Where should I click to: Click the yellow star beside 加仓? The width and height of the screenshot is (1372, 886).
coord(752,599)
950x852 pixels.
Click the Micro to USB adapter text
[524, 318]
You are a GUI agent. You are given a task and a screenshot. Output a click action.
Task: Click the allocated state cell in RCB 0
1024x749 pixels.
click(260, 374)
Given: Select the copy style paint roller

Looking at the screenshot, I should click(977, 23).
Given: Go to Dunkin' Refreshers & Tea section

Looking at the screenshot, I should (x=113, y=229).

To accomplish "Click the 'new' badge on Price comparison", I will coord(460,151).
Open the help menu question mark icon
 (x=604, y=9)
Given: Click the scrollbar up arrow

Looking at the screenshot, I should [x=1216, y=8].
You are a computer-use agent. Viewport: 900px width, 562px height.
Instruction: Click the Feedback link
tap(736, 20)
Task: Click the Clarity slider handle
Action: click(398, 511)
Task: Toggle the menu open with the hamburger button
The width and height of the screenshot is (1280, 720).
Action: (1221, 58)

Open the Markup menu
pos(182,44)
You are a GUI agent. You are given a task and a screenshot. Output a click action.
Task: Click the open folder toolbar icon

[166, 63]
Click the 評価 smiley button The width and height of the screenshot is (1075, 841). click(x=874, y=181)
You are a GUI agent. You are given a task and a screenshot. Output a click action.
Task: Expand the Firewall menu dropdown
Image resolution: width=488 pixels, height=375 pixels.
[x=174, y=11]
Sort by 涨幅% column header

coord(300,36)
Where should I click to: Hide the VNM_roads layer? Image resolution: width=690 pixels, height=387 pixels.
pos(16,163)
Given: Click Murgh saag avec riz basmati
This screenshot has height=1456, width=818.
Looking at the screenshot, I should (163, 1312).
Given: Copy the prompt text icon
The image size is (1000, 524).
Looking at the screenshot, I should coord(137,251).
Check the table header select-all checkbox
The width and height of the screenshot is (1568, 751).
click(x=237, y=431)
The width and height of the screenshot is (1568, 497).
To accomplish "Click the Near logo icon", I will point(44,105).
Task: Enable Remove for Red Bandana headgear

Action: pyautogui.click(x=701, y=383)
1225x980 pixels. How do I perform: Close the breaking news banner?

ACTIVITY: Scan the entries above, and wherever a line holds the string "accomplish", copy it.

ANSWER SECTION:
To accomplish "Click the 'new' badge on Price comparison", I will coord(460,151).
To accomplish "Click the Near logo icon", I will point(44,105).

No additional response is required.